Will the Party of No Foil the Half-Baked Greenhouse Machiavellis?
Many have already written the obituary for the Kerry-Lieberman bill and other cap-and-trade legislation in the current Congress. In today’s Politico, however, columnist Darren Samuelsohn quotes Sen. John Kerry’s rejection of that assessment: “No, it’s not dead because we’re going to have a lame duck session and we have weeks ahead of us.”
Re-read the first part of Kerry’s explanation. Kerry is saying that even if the Democratic leadership does not hold a vote on cap-and-trade before the November elections, fearing the wrath of the electorate, the greenhouse gang might still enact cap-and-trade after the elections, when voters could no longer hold them accountable.

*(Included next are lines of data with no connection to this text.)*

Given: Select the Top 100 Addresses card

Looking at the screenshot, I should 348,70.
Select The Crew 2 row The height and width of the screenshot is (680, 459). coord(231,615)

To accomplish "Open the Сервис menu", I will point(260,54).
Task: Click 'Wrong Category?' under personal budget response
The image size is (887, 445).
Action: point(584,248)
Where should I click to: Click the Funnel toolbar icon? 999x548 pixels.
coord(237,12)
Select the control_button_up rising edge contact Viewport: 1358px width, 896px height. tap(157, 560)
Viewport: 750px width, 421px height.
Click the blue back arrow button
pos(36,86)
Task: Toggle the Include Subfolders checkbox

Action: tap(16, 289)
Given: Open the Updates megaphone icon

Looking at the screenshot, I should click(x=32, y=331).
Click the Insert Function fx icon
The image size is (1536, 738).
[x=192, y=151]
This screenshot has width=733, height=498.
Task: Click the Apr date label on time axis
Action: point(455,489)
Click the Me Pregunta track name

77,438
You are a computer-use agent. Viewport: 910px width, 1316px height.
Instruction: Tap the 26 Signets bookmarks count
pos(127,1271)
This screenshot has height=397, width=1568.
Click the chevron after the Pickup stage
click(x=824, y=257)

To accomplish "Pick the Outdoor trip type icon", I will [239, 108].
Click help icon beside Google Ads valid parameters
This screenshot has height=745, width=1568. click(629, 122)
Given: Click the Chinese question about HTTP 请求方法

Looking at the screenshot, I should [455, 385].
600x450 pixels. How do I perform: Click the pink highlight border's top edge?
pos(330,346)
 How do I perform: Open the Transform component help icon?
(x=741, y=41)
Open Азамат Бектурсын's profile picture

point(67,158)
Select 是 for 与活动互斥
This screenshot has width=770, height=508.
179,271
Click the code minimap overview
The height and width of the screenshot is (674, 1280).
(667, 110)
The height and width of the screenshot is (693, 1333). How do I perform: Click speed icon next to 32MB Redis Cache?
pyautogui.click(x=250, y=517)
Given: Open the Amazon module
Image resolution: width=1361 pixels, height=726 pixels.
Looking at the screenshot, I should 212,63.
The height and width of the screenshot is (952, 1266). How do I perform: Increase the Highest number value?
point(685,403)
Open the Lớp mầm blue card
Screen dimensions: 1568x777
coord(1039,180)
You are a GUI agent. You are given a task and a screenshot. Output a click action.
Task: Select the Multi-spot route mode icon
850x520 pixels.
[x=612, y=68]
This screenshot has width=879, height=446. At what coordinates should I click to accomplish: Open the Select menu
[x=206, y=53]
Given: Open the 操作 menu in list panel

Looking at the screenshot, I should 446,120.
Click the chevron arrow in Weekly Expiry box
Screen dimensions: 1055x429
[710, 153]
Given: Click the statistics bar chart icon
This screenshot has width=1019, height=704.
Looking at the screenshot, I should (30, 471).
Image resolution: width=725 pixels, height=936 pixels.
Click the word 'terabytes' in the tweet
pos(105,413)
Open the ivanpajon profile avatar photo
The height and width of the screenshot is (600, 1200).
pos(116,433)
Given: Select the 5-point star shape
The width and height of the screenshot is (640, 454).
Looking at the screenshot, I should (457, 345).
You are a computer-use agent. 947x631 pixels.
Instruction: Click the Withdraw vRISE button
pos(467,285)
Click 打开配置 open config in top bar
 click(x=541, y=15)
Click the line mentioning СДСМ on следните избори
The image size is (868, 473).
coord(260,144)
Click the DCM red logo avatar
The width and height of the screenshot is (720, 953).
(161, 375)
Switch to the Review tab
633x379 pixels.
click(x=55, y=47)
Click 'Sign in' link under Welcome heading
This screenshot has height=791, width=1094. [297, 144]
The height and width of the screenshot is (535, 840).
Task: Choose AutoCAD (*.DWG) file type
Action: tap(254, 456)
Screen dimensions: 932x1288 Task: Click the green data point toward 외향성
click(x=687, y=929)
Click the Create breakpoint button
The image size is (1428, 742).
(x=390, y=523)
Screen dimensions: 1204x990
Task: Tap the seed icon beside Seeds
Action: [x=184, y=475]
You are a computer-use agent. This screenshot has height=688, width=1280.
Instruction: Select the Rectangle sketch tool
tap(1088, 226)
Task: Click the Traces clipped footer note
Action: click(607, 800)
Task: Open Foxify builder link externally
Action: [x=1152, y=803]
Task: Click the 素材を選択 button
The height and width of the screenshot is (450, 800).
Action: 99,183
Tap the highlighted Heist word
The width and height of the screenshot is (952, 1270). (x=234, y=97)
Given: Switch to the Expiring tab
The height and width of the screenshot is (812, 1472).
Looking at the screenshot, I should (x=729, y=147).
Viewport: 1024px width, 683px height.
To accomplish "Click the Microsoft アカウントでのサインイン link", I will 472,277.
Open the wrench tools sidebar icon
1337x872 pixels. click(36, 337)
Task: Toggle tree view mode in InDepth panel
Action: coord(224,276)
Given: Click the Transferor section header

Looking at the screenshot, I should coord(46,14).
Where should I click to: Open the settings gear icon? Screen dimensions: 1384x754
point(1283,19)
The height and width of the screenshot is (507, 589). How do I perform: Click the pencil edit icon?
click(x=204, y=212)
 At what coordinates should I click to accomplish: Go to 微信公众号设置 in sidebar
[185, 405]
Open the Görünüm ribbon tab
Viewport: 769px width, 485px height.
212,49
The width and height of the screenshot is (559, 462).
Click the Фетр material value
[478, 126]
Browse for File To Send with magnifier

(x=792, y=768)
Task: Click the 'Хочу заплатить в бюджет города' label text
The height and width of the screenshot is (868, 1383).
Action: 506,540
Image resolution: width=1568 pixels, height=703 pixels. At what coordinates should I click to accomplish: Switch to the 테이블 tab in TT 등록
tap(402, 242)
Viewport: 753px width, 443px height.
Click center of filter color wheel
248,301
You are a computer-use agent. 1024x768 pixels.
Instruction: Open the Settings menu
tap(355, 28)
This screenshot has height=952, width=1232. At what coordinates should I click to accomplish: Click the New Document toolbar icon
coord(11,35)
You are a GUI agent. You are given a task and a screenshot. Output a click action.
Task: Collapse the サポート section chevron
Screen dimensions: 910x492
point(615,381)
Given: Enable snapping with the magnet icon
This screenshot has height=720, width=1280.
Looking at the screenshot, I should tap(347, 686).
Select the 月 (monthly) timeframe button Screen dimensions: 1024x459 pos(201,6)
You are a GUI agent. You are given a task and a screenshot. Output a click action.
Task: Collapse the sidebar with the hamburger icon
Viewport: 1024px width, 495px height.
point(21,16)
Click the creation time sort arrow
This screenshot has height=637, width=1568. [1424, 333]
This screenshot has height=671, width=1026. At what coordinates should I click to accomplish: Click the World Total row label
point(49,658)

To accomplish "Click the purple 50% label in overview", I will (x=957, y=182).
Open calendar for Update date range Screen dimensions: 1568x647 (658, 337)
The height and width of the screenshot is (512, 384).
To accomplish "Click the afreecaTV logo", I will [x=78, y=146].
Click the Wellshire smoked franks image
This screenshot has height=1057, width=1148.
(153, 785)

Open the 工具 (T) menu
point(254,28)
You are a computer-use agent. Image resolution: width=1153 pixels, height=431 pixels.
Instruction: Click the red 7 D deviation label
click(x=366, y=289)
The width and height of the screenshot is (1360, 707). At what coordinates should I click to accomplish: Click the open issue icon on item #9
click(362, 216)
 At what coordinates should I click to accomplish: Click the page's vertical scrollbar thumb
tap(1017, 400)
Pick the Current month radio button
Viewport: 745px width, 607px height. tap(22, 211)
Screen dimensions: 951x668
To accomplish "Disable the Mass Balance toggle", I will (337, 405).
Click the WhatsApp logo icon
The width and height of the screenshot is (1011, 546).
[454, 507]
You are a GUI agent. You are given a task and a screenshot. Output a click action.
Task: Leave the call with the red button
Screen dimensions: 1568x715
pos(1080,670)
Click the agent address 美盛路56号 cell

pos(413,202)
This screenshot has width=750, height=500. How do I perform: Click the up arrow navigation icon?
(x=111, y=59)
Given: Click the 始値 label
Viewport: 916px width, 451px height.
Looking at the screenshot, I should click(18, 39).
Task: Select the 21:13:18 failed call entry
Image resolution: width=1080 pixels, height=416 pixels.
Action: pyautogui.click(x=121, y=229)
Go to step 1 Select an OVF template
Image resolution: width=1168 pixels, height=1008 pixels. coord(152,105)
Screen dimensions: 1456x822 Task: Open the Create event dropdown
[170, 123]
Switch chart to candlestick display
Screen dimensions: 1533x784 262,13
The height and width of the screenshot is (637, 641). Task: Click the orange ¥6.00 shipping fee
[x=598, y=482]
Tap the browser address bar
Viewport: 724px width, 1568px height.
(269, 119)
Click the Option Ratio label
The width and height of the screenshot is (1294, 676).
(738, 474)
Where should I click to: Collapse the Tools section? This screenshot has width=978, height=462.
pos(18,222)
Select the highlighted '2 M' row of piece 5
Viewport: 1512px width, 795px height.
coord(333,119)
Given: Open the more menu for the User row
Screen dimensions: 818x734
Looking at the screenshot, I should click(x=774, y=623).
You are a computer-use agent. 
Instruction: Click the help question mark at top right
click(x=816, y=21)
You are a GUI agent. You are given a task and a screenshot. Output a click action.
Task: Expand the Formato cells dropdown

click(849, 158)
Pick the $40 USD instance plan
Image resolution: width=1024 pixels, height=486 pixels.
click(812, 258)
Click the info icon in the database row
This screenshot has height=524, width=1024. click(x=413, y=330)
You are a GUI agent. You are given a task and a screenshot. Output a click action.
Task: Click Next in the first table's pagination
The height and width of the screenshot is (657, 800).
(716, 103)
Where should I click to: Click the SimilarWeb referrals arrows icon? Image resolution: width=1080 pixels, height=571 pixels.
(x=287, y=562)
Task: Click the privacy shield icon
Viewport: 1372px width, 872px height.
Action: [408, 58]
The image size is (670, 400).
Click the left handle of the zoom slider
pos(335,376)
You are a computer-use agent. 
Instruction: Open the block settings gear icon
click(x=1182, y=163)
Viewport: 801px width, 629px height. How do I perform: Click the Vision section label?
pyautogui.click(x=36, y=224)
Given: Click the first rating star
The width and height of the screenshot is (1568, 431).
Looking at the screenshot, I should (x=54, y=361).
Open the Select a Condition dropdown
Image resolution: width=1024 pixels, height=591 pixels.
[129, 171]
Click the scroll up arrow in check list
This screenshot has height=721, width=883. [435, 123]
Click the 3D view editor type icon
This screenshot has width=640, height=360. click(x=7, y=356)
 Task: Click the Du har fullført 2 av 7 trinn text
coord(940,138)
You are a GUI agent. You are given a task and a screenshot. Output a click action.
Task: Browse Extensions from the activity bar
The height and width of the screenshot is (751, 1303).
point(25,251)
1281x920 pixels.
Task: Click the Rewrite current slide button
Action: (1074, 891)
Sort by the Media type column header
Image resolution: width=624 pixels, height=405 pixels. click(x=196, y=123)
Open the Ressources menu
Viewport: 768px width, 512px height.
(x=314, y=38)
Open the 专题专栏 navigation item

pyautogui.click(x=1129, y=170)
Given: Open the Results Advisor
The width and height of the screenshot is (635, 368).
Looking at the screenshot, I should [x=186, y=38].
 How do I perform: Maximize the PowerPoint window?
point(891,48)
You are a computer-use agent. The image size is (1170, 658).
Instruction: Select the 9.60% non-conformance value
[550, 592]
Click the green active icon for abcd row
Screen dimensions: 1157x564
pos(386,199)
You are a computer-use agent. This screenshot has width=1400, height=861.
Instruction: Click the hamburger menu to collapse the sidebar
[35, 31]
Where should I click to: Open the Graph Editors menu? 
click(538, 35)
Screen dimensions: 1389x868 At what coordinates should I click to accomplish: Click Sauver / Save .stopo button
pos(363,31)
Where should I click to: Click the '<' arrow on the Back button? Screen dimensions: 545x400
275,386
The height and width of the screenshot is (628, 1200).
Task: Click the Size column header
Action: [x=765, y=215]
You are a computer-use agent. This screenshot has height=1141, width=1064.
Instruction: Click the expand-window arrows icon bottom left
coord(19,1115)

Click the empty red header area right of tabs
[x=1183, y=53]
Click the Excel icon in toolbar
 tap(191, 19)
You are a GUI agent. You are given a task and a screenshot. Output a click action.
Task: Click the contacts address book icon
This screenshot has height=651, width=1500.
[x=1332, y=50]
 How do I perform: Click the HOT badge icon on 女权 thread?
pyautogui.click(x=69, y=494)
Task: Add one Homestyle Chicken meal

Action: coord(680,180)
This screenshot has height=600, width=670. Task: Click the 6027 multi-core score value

How exactly would cap-and-traders pull it off? Samuelsohn summarizes the strategy as explained by an unnamed spokesman for a “major advocacy group”:
But one source from a major advocacy group said Wednesday that another option is for the Senate to pass a pared back energy measure now and then go to conference during a lame-duck session with the House-passed climate bill that includes greenhouse gas limits across multiple sectors of the economy. At that point, the source said, anything is possible.
Clever, but perhaps not clever enough. As Machievelli infamously advised princes long ago, one should not say to someone whom one wants to kill, “Give me your gun, I want to kill you with it,” but merely “Give me your gun,” for once you have the gun in hand, you can satisfy your desire.
Kerry, the unnamed advocacy group spokesman, and others have let the cat out of the bag. They are saying in effect, “Give us an energy bill, any energy bill, we want to snooker you with it to get cap-and-trade. We’ll conference any energy bill passed by the Senate with Waxman-Markey in a lame duck session, and neither you nor the American people will be able to stop us. Hah!”
Except that loose-lipped schemers are half-baked Machiavellians. The Party of No can and should have the last laugh. All Senate Rs have to do is resist the temptation to “do something.” They now have a compelling and easily explained reason to postpone further consideration of energy legislation until the next Congress. It is simply that the greenhouse gang, by its own admission, does not intend to play fair or respect the wishes of the electorate.
Rs who strongly feel the impulse to “do something” need merely wait until January 2011, when they are widely expected to hold more seats in both the House and Senate, and when Waxman-Markey will no longer be in play.